## Extract
>>

Paramount Chief (Won Nyaci) of Lango
- In office 1 March 2024 – Incumbent
- Preceded by: Yosam Odur Ebii

Personal details
- Born: Michael Moses Odongo Okune March 6, 1965 (age 61) Ibjue Trading Centre, Maruzi, Apac District, Uganda
- Alma mater: Makerere University, University of Surrey
- Occupation: Cultural leader, civil engineer, public servant

= Odongo Okune =

Ugandan cultural leader, civil engineer, and public servant

Michael Moses Odongo Okune (born 6 March 1965) is a Ugandan cultural leader for the Lango people in Northern Uganda with a title of "Paramount Chief Won Nyaci of Lango". He was the Cultural Foreign Affairs Minister (Awitim) of Lango and chairman Lango Conference 2012. Odongo is a former Executive Director of the Uganda Road Fund (URF).

== Background and education ==
Eng Odongo was born on 6 March 1965 in the Kongo clan in Ibuje Trading Centre, Maruzi Apac district to Joseph William Okune Onweng (father) and Hellen Acen Odora (mother) at Lira Hospital.

From 1971 to 1978, Odong pursued his primary education from Ibuje Primary School. From 1979 to 1982, he pursued his O-level education at Sir Samuel Baker Senior Secondary School in Gulu District after which he proceeded to St Peter's College in Tororo District for his A-level education in 1983 to1985 and there after, he joined Makerere University where he pursued a Bachelor of Science in Civil Engineering in 1985 to1989. He also pursued further studies in engineering where he earned a Master's degree in Civil Engineering in 2003 from the same institution.

<<

## Record excerpts
>>

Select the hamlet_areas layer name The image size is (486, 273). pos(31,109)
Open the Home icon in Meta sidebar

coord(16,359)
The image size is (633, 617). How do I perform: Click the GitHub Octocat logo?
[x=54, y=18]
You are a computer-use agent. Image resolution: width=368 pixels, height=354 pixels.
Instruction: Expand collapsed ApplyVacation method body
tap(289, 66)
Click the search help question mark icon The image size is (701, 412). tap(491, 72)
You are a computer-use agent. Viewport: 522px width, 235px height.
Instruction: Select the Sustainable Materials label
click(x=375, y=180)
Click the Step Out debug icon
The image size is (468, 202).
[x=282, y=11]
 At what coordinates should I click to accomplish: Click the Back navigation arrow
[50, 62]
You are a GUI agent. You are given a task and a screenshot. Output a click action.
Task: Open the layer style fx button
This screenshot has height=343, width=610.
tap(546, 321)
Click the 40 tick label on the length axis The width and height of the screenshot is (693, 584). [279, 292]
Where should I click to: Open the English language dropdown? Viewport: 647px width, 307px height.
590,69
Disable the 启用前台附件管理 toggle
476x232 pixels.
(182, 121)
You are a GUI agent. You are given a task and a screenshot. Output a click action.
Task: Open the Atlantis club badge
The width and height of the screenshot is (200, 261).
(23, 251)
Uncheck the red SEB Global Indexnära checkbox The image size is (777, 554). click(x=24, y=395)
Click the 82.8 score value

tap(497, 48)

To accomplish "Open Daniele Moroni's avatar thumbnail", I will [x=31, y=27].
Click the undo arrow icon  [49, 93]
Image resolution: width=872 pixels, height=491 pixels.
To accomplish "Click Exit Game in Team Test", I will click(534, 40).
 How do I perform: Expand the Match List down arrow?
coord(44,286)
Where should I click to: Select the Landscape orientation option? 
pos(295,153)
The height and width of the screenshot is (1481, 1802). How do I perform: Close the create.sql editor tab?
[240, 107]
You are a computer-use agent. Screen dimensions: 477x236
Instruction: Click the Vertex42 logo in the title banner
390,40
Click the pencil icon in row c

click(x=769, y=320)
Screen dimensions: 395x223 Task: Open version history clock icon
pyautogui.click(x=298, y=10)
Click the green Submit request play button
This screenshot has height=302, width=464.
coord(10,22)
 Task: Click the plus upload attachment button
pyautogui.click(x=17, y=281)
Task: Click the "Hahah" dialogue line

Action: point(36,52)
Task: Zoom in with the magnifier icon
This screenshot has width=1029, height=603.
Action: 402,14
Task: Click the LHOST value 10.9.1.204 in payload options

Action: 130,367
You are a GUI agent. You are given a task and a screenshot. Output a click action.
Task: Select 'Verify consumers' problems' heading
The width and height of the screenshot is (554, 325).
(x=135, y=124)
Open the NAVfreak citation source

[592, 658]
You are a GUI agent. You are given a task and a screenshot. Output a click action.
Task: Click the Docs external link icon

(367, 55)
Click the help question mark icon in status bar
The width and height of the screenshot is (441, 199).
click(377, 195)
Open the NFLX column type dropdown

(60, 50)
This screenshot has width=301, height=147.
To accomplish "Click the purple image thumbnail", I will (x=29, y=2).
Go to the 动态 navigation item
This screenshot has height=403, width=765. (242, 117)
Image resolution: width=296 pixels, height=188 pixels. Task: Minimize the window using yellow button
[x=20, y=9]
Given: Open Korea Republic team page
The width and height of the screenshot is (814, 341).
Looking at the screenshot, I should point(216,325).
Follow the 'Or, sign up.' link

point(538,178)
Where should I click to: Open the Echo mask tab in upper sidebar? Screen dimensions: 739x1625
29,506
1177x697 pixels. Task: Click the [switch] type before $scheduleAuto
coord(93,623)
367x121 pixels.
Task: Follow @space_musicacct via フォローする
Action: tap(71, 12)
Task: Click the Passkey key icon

<<

## Apply what you read
A) From the biography of Odongo Okune above, list every educational institution it names.
B) Resume the biography of Odongo Okune, starting right after its final sentence.

## Answers to the exercises
A) Ibuje Primary School, Sir Samuel Baker Senior Secondary School, St Peter's College, Makerere University, University of Surrey

B)
In addition, Okune has a Master of Business Administration (MBA) and a second Master's in Bridge Engineering from University of Surrey in the United Kingdom in 2005 and a PhD in Civil Engineering from Makerere University in 2009. His engineering qualifications also consist of being a Fellow of the Institution of Civil Engineers in the UK.

== Career in engineering and public service ==
Okune began his professional career in 1989 within Uganda’s Ministry of Works and Transport. He was a district engineer in Lango sub-region in the early 1990s. His experience in infrastructure development attracted him to be appointed as an Executive Director of the Uganda Road Fund (URF) in 2009 and served for ten years until 2019. In 2014 to 2020, he was Chairman for Engineers Registration Board Uganda, chairman Uganda National Cultural Centre 2015 to 2018. Okune served as a Commissioner in the Ministry of Works and Transport from 2021 to 2024.

== Cultural leadership ==
Okune was elected Paramount Chief of Lango, a traditional title also known as Won Nyaci, on 1 March 2024. He was elected following decades of participation in issues of culture, such as his previous appointment as the Cultural Foreign Affairs Minister (Awitim) of Lango and chair for the 2012 Lango Conference. He was gazetted by the Government of Uganda on 2 November 2024 as Paramount Chief.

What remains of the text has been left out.